### [Data for this exercise]
+-------+
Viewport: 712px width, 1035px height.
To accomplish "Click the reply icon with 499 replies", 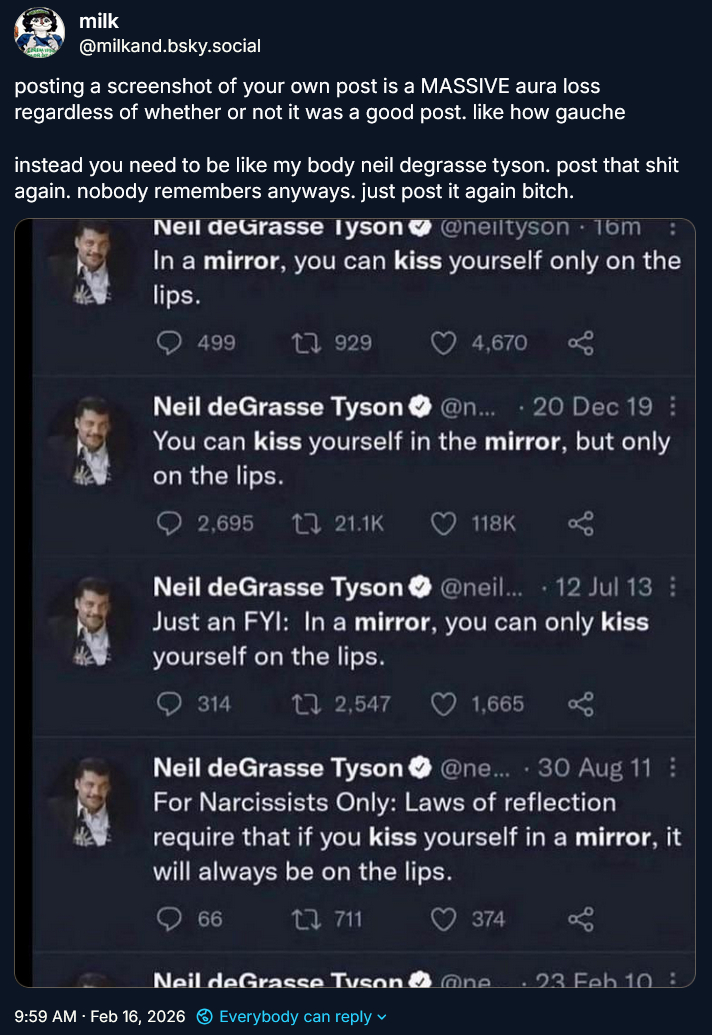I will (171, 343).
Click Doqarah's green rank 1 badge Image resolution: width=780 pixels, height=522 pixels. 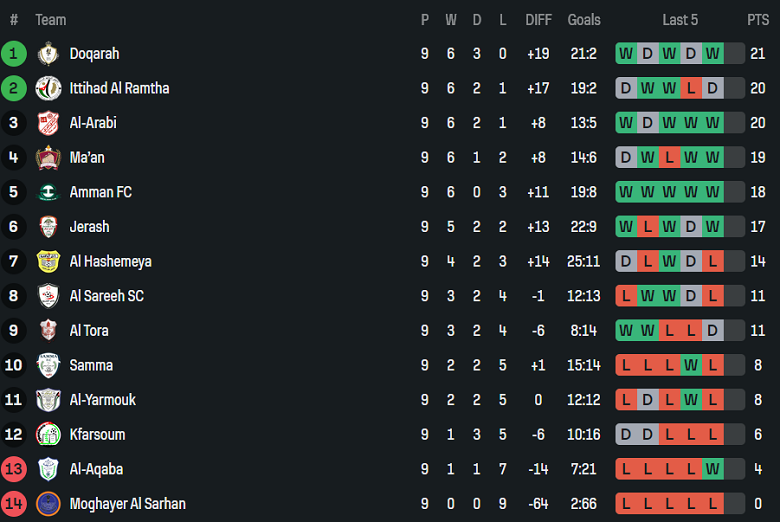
+-------+
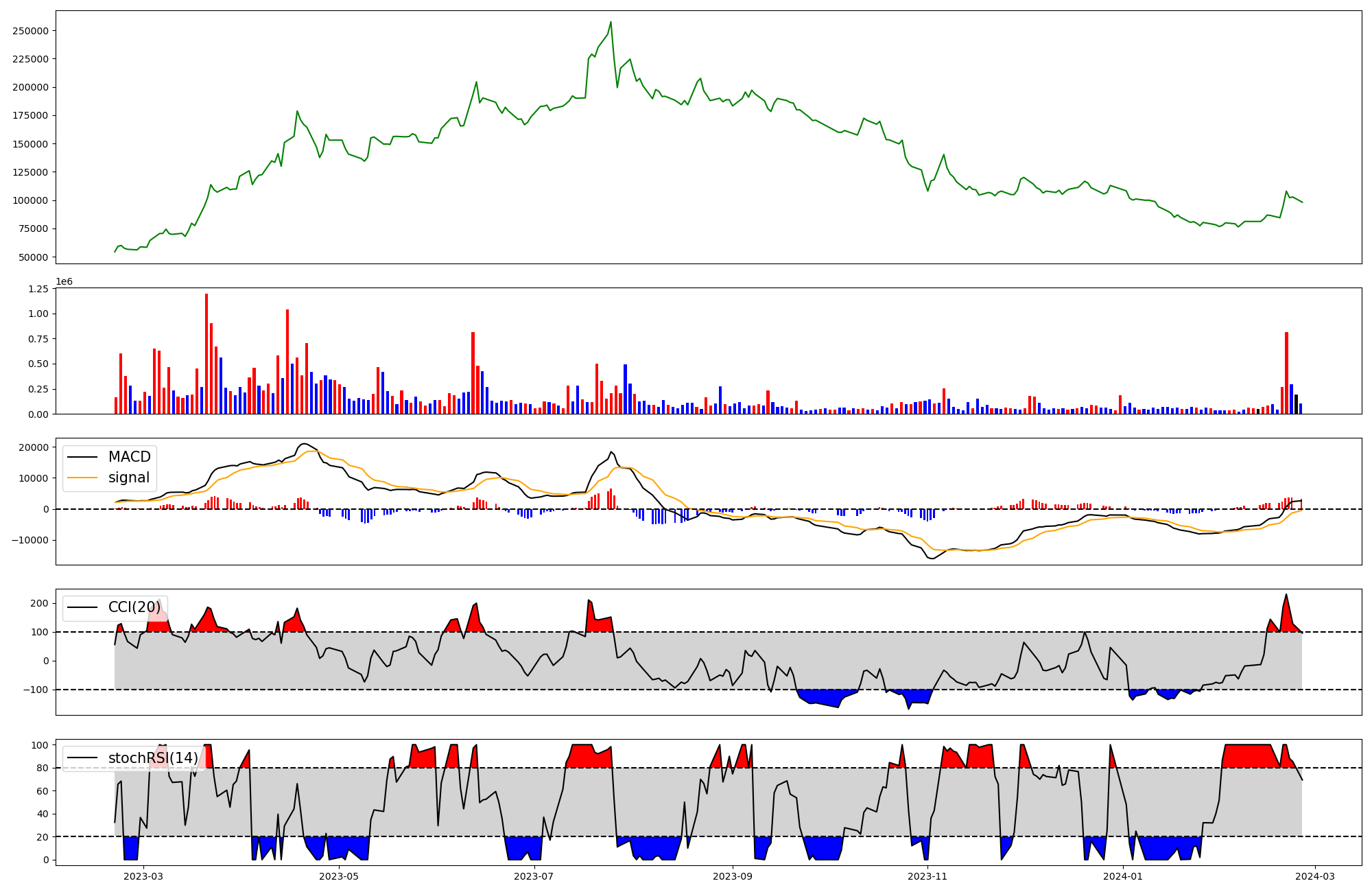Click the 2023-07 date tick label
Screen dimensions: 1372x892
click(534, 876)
+-------+
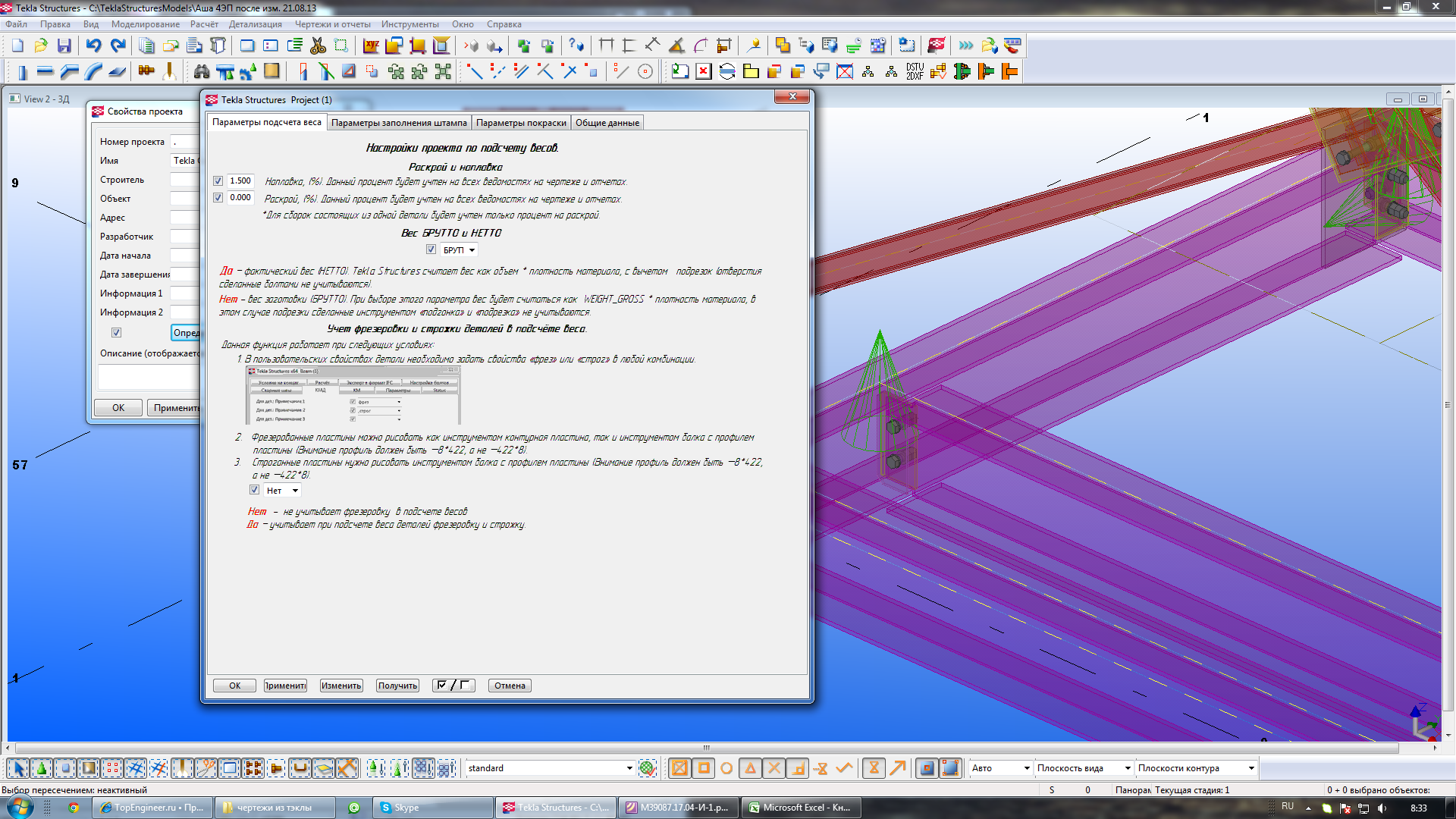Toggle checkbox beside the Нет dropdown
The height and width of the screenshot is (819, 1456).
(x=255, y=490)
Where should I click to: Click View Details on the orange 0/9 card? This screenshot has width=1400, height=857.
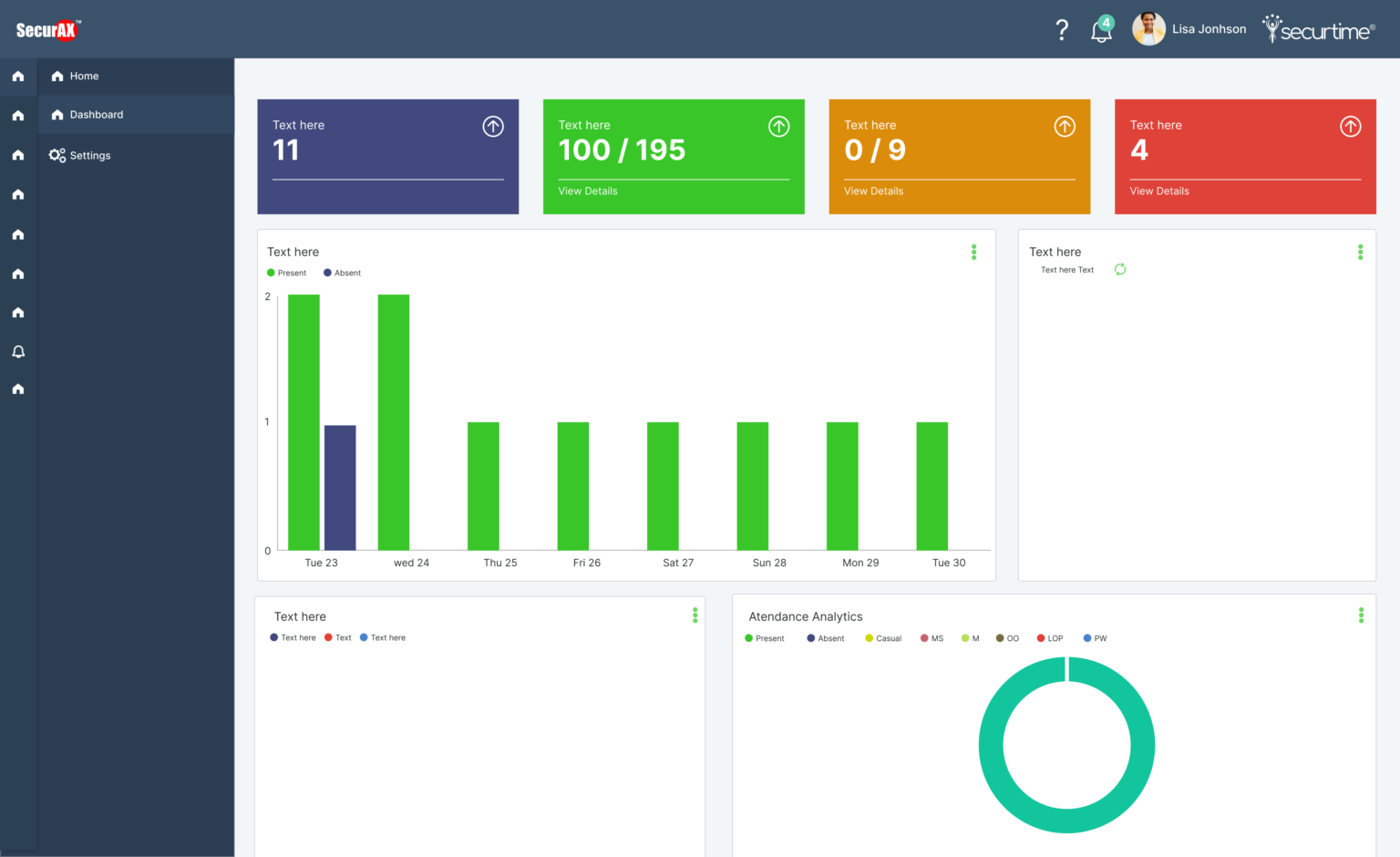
+-------+
### [Description of the task]
Copy out the listing from the line with "Toggle checkbox beside the Нет dropdown" up to and including the line with "Where should I", leaving out the pictures.

### [Completed exercise]
Toggle checkbox beside the Нет dropdown
The height and width of the screenshot is (819, 1456).
(x=255, y=490)
Where should I click to: Click View Details on the orange 0/9 card? This screenshot has width=1400, height=857.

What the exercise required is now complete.